Those who had done any signal service to the state of Athens, were endowed with eminent privileges, and distinguished with all publick marks of honour: They had the first seats at publick entertainments and assemblies; they had publick statues erected to them; they had crowns conferred upon them; they were exempted from duties, taxes, and contributions, they were maintained at the publick charge, and sometimes their families after them: The publick resented the injuries done them; buried them magnificently; made publick orations in their praise; portioned out their daughters; and paid lasting honours to their name. And all this at a time when publick honours were only the rewards of merit, and parsimoniously distributed.
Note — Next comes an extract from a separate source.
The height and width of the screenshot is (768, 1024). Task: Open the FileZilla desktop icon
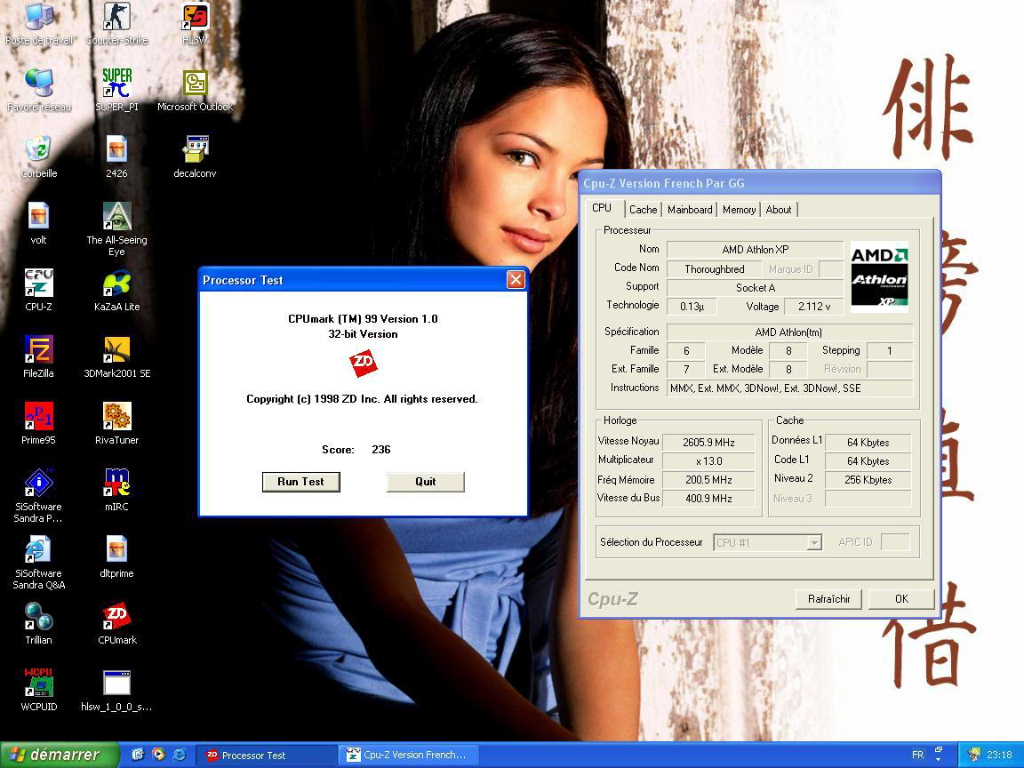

The Athenians had a particular law against ingratitude: And as to the ostracism, which may seem to contradict it, and by which they banished for ten years such great men as they judged formidable to their state, though they had formerly served it; it ought to be considered in its behalf, that the Athenians, like other free states, had suffered so much from their first-rate citizens, who suppressed their liberty under colour of advancing it, that they had great reason to be jealous of such. Whoever would live in a free state, must live upon a foot of equality; which great officers, accustomed to command, care not to do; and if they do not, they are justly removed. It is better that one man, however innocent, should suffer, than a whole people be ruined, or even hurt, if not by him, yet by his example: Nor ought they to shew, in one instance that cannot harm them, an indulgence, which in other and future instances may be their overthrow. Besides, the ostracism took nothing from any man, but a power of hurting every man: It affected not their goods, nor their persons, nor even their good name; and left them their full possessions, and their full liberty, every where but at Athens; whither, after ten years, they had a right to return, and were often recalled much sooner. It was likewise made use of sometimes only to pacify the fury of the envious, and to protect the innocent from it; and when base fellows came at last to be banished by it, it was laid aside.
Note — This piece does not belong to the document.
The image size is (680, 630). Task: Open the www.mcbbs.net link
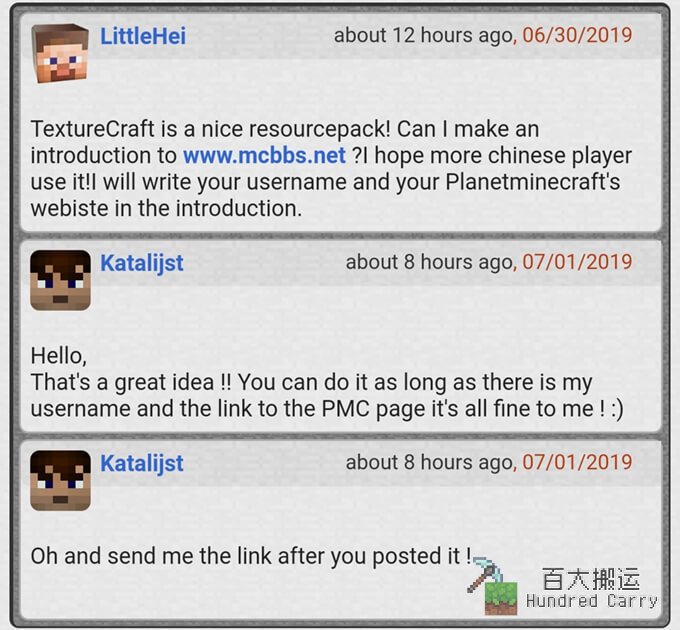(x=264, y=155)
The first purpose of the ostracism was, to keep publick benefactors from turning publick parricides, great men from being too great, subjects from growing too powerful for the state; a reasonable precaution, and practised some way or other by every state in the world: nor can any state subsist where it is not practised. Even in England, the hanging of two or three great men among the many guilty, once in a reign or two, would have prevented much evil, and many dangers and oppressions, and saved this nation many millions.
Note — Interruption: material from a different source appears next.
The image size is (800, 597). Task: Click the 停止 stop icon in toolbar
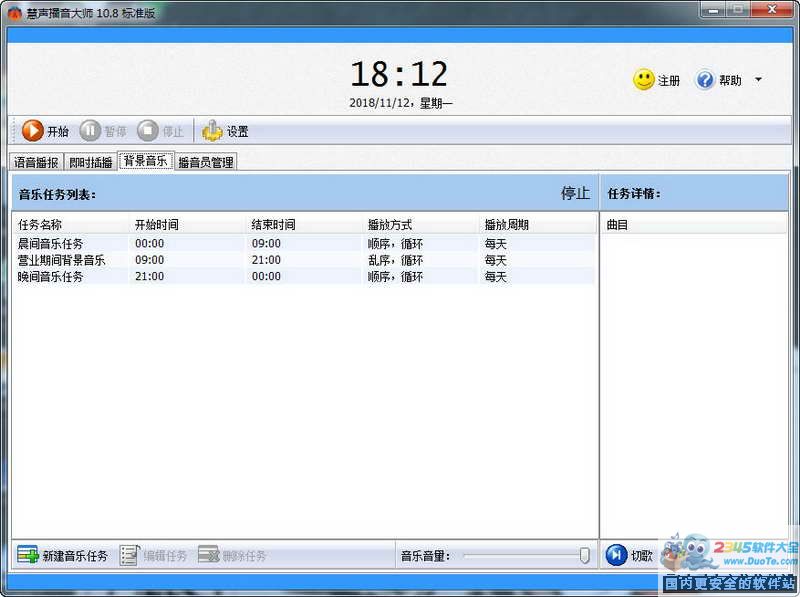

If we now consider absolute monarchy, we shall find it grafted upon ingratitude, which is blended with the root of it. Arbitrary princes cannot, dare not, be grateful to elevated merit, which by the tenour of their power they are obliged to dread. They only consider their single selves, and their separate interest; and must cut off, for their own security, every man whose true glory may eclipse their false, and who draws away, in any degree, the thoughts and eyes of the people. If they have no magnanimity of their own, they hate or fear such as have; or if they are brave themselves, they will be jealous of those who are more so, or as much. The same may be said of every other virtue. They may heap wealth upon buffoons, and confer dignities upon parasites; but celebrated virtue, conspicuous abilities, and signal services, are their eye-sores and certain aversion. If they be hated, they will not bear that any one should be esteemed; and if they be valued themselves, they will hate rivals.
Under most of the Roman emperors, popular virtue was certain death; ob virtutes certissimum exitium; and those who served them most, were surest of destruction; nec minus periculum ex magna fama quam ex mala. Germanicus, who saved the empire of Tiberius, his uncle and father by adoption, by reconciling to him the mutinous and revolted legions, was the first great sacrifice to his jealousy, being poisoned in Asia, whither he was sent under pretence of commanding it. Thus Nero too rewarded Corbulo; and thus Domitian rewarded Agricola; both the greatest officers of their time, and the greatest benefactors to these ungrateful tyrants, who aimed at cutting up virtue by the roots: Nor did Vespasian, the first Roman emperor that changed for the better, prove much more grateful to Antonius Primus, who had signally served him, and paved his way to the imperial diadem.
It were endless to mention other absolute monarchies. They are all animated by the same ungrateful, cruel, and suspicious spirit, and make havock of every thing that is good, destroying fastest those who serve them most. If they be ever grateful, they are only so to the vilest instruments of their tyranny; but for such as serve them against their foreign foes with just and popular glory, they are generally sacrificed to their endless jealousy of every thing that is noble. Belisarius is an affecting instance of this; an illustrious general, who, in the decline of the Roman empire, did, as it were, new conquer the world for his royal master; and for a reward, was stripped of all that he had, and turned off to beg his bread with his eyes put out.
It is a fine observation of Tacitus; Neque nobilem, neque ingenuum, neque libertinum quidem praeponere armis, regia utilitas est;
It is the business and special interest of an arbitrary prince, that his forces be commanded neither by a nobleman, nor by a freeman, nor, indeed, by any man who is two degrees removed from a slave.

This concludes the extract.